Sauvetage in extremis pour la Corée du Sud. Alors que 48 000 salariés de Samsung Electronics s'apprêtaient à entamer une grève de 18 jours ce jeudi, un accord de dernière minute a été trouvé entre la direction et le syndicat. Cette paralysie aurait coûté au pays un quart de sa croissance annuelle, la faisant passer de 2 % à 1,5 % selon les estimations de Séoul.
Un poids économique démesuré
Samsung Electronics n'est pas une entreprise ordinaire en Corée du Sud. À elle seule, elle représente plus de 12 % du PIB national, et jusqu'à 23 % si l'on inclut les retombées indirectes. À titre de comparaison, LVMH, première entreprise française, ne pèse que 1,1 % du PIB tricolore. « À part Saudi Aramco (22 % du PIB saoudien) et Gazprom (5 % du PIB russe), il existe peu d'équivalents », souligne Julien Pillot, économiste à l'Inseec Business School.
Le géant sud-coréen ne se limite pas aux smartphones : il produit des puces mémoires, des processeurs, des écrans OLED (notamment pour Apple), et est impliqué dans la construction navale, les véhicules électriques et la production de médicaments.
Les chaebols, un modèle historique
Samsung est le plus important des chaebols, ces conglomérats familiaux surpuissants comme LG ou Hyundai Motor.

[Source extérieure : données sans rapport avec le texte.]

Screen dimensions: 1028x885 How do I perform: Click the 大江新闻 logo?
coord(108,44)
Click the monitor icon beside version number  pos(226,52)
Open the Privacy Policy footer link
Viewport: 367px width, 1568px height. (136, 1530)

Leur origine remonte à 1961, lorsque le général Park Chung-hee, après un coup d'État, a misé sur quelques grands groupes industriels pour relancer l'économie du pays, alors pauvre et agricole. « Plus le groupe reçoit d'aides publiques, plus ses résultats sont conséquents, et plus il reçoit d'aides », explique Françoise Nicolas, chercheuse à l'Ifri. Cette boucle vertueuse a créé des mastodontes, mais la crise de 1997 a révélé que « les chaebols étaient presque devenus plus puissants que l'État ».
« Un tel modèle serait quasiment impossible en Occident », ajoute Julien Pillot, en raison des lois antitrust et de la volonté des gouvernements d'éviter les monopoles. Samsung est devenu « un État dans l'État », selon Françoise Nicolas, d'autant plus en 2026 avec des résultats records : au premier trimestre, ses bénéfices ont déjà dépassé ceux de toute l'année 2025, grâce au boom de l'intelligence artificielle.
Un quasi-monopole sur les puces mémoire
Selon Counterpoint Research, Samsung fabrique 36 % des puces mémoires DRAM mondiales et 22 % des mémoires à large bande passante (HBM), essentielles pour l'IA. Les 48 000 grévistes travaillaient tous dans le secteur des microprocesseurs, ce qui aurait paralysé la production. « Cela aurait impacté son concurrent coréen Sk Hynix, et par ricochet toute l'économie coréenne », prévient Alexandre Kateb, économiste fondateur de Multipolarity AI.
L'économie mondiale aurait également été secouée : « Les entreprises coréennes ont un quasi-monopole sur les mémoires électroniques qui déploient les capacités d'IA dans le monde, notamment aux États-Unis », ajoute-t-il.
Un précédent historique et une intervention étatique évitée
Pendant près de 90 ans, Samsung n'avait connu aucune grève. En 2024, un premier mouvement limité avait servi de test. Cette fois, le gouvernement sud-coréen se réservait le droit d'intervenir et de rendre la grève illégale au nom de l'intérêt national si aucun accord n'était trouvé. L'accord de dernière minute a donc évité une crise majeure.